What they saw was not what one might anticipate from an organism under stress. The microbe’s need for iron actually decreased under warmer, iron-limited conditions, and its efficiency in utilizing the limited amount of iron that was available increased. Instead of failing, it was adapting.
Qin would be the first to point out that it is possible to interpret a lab result too broadly. For this reason, the group combined their experimental data with extensive ocean biogeochemical modeling created by University of Liverpool researcher Alessandro Tagliabue. According to the models, deep-ocean archaeal communities may not only continue to function in a warming climate, but may even broaden their role throughout iron-limited areas. Few scientists could have predicted that result even five years ago.

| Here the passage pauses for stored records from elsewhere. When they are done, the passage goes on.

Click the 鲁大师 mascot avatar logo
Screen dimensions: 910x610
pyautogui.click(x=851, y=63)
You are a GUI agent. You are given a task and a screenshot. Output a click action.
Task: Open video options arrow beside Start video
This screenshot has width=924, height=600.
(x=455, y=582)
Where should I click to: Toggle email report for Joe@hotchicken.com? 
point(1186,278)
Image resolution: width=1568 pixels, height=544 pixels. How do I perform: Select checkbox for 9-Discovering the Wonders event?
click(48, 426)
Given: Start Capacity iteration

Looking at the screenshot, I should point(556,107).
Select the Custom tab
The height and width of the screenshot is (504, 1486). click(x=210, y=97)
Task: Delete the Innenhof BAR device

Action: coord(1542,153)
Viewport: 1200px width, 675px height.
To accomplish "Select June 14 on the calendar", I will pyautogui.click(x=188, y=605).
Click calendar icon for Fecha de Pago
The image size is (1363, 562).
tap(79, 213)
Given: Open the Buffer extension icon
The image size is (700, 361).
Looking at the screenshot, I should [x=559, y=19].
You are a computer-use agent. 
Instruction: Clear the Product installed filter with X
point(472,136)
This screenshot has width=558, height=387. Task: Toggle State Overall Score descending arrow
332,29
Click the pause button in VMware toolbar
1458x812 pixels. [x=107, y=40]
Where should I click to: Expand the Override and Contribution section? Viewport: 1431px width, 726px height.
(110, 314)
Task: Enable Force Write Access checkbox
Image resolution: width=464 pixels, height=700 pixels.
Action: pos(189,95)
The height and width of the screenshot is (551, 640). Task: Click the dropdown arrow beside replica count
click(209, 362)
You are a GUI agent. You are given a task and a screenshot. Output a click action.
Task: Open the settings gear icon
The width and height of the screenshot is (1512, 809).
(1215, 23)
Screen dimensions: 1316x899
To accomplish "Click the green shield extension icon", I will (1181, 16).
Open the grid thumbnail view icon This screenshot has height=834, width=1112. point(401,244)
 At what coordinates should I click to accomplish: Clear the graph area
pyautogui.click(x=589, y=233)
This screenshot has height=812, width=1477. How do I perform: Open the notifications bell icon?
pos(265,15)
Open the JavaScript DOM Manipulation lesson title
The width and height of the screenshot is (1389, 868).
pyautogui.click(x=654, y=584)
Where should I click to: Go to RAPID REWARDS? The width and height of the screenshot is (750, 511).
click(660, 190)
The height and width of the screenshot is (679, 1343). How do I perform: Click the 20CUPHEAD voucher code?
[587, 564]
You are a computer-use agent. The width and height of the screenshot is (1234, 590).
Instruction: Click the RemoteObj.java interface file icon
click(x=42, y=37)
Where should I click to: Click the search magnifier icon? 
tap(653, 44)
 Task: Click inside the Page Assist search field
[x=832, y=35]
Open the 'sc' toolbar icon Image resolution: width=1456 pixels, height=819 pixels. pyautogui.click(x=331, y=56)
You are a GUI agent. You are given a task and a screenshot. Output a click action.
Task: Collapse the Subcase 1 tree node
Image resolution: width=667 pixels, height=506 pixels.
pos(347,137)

It seems as though the scientific community is still reevaluating and adjusting to this discovery. Coral bleaching, fishery collapse, and the expansion of dead zones close to coastlines were the main concerns for years regarding ocean warming. The notion that something fundamental and deep might subtly endure, even enhance its performance, goes against the way the majority of people have come to view climate disruption.
As co-chief scientists, Qin and Hutchins will embark on an expedition this summer that will take them from Seattle up to the Gulf of Alaska, southward toward the subtropical gyre, and finally to Honolulu aboard the research ship Sikuliaq.
They will be joined by twenty more researchers. In essence, their goal is to test whether what occurs in a controlled experiment also occurs in messy, complex, real-world conditions by putting the laboratory results into actual ocean water. That confirmation is very important. By design, lab cultures are clean. The sea isn’t.
There is a certain irony here that is difficult to ignore. In the very waters where climate change poses a threat, scientists are boarding a ship to look for hope. The microorganisms they are pursuing have been residing in those depths for millions of years, long before people started changing the atmosphere and long before anyone was aware of it.
It is genuinely unclear if Nitrosopumilus maritimus can effectively mitigate some of the effects of human activity on the deep ocean. However, the fact that it appears to be making an effort—that this ancient, iron-hungry organism is adapting rather than collapsing—is at least a finding worth considering. It appears that the ocean has not yet given up.